▶ [Exercise requirements] The result should be every line in the data below that carries the string "computer".

[Saved data entries]
——————
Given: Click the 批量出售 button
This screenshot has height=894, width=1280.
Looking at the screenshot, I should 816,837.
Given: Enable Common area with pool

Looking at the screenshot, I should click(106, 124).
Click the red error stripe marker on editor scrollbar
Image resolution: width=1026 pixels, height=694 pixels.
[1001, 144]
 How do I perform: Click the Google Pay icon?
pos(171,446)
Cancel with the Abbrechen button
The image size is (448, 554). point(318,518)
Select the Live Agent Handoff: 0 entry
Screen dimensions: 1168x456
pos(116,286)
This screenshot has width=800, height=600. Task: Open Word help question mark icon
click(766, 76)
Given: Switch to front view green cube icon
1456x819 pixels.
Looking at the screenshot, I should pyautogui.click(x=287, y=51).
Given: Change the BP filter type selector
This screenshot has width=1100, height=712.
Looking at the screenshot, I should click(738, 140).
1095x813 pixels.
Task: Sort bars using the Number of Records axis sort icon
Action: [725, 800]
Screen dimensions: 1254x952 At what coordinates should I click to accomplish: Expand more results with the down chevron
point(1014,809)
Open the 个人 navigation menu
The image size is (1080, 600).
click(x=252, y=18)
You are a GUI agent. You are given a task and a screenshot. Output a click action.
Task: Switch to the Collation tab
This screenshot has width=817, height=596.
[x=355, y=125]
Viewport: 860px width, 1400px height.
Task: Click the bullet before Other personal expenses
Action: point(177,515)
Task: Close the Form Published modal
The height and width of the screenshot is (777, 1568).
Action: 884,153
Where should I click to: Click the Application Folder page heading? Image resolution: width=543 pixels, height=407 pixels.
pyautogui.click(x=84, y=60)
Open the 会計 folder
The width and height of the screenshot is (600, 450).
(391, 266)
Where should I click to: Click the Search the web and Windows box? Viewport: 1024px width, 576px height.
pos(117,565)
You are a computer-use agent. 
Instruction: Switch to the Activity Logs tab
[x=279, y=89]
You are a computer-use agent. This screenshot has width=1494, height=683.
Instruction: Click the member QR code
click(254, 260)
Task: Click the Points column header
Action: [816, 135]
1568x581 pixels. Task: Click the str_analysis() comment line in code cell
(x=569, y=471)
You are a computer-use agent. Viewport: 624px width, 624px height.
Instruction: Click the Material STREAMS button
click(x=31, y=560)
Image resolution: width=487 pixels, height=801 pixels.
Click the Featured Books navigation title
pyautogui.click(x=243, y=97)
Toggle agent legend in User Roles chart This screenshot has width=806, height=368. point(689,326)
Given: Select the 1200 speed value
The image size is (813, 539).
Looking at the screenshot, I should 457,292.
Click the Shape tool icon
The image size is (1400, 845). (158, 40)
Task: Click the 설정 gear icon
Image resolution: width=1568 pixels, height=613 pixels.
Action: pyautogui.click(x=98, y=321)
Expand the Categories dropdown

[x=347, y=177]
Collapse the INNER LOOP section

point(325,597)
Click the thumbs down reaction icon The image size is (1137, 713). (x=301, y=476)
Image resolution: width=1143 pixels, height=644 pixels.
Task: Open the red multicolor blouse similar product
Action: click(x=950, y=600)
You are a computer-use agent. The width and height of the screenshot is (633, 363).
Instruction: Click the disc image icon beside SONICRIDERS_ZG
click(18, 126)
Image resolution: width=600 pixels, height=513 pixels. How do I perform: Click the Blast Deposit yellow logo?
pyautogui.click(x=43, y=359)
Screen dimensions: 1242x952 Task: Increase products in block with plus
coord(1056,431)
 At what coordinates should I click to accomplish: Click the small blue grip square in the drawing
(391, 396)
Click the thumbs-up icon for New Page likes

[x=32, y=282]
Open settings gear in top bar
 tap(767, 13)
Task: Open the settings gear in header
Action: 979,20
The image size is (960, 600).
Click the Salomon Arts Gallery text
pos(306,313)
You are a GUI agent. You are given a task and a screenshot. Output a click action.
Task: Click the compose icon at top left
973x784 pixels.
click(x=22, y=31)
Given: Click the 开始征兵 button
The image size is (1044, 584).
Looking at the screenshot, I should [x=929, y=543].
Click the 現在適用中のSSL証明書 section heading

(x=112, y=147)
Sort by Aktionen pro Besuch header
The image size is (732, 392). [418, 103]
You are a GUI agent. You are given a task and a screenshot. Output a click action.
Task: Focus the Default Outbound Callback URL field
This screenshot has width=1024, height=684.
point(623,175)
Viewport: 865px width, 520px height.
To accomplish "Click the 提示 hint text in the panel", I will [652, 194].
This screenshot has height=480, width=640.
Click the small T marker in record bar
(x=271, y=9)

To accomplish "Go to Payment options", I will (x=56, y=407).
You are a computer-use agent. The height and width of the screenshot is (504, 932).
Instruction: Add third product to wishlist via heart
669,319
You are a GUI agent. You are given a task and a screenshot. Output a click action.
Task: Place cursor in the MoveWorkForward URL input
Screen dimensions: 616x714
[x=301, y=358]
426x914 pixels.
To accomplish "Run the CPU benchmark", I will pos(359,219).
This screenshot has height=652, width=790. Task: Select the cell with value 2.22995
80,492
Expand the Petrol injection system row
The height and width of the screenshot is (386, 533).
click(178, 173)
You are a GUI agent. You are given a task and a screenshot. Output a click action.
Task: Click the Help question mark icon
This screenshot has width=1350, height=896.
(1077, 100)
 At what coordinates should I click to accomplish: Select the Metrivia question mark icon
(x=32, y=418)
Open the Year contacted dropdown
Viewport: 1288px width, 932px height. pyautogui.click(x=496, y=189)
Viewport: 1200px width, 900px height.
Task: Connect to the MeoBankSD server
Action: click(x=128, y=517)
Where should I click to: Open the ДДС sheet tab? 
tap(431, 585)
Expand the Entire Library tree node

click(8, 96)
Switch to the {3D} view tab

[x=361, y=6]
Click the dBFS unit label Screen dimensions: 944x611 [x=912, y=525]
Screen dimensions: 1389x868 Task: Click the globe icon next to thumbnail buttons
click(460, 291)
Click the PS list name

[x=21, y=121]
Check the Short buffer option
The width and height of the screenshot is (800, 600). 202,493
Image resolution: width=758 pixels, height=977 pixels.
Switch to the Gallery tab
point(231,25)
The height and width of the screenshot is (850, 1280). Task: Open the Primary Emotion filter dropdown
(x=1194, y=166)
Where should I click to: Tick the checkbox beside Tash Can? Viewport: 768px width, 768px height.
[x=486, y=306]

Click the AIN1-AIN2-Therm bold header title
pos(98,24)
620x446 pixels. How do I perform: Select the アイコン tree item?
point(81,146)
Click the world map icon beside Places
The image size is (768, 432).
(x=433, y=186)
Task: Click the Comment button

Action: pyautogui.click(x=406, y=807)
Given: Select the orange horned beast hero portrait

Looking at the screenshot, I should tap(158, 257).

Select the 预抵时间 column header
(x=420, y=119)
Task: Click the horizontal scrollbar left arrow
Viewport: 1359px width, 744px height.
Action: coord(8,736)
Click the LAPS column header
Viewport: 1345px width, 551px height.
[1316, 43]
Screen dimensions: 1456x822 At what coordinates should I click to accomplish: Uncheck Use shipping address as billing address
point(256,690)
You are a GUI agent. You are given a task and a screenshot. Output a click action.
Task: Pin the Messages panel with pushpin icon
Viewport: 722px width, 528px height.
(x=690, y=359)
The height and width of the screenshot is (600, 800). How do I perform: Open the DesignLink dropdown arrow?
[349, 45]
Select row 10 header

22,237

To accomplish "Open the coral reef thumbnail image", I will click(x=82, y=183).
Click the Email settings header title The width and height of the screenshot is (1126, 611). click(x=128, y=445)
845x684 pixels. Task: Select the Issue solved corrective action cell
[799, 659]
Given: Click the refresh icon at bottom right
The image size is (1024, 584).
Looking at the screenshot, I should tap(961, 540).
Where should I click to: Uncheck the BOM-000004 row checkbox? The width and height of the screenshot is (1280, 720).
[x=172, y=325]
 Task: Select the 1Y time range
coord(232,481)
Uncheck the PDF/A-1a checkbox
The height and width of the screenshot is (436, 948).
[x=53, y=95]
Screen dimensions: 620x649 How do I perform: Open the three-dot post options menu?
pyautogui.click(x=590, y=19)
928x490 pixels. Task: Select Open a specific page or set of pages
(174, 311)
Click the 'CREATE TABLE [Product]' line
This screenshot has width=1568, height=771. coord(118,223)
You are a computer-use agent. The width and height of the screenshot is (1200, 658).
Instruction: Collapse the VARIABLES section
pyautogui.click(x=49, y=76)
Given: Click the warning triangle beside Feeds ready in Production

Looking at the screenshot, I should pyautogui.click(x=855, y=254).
——————
▶ [Solution to this task]
You are a computer-use agent. 
You are a computer-use agent. This screenshot has width=1494, height=683.
You are a computer-use agent. Viewport: 624px width, 624px height.
You are a computer-use agent. The width and height of the screenshot is (633, 363).
You are a computer-use agent. The height and width of the screenshot is (504, 932).
You are a computer-use agent. The width and height of the screenshot is (1200, 658).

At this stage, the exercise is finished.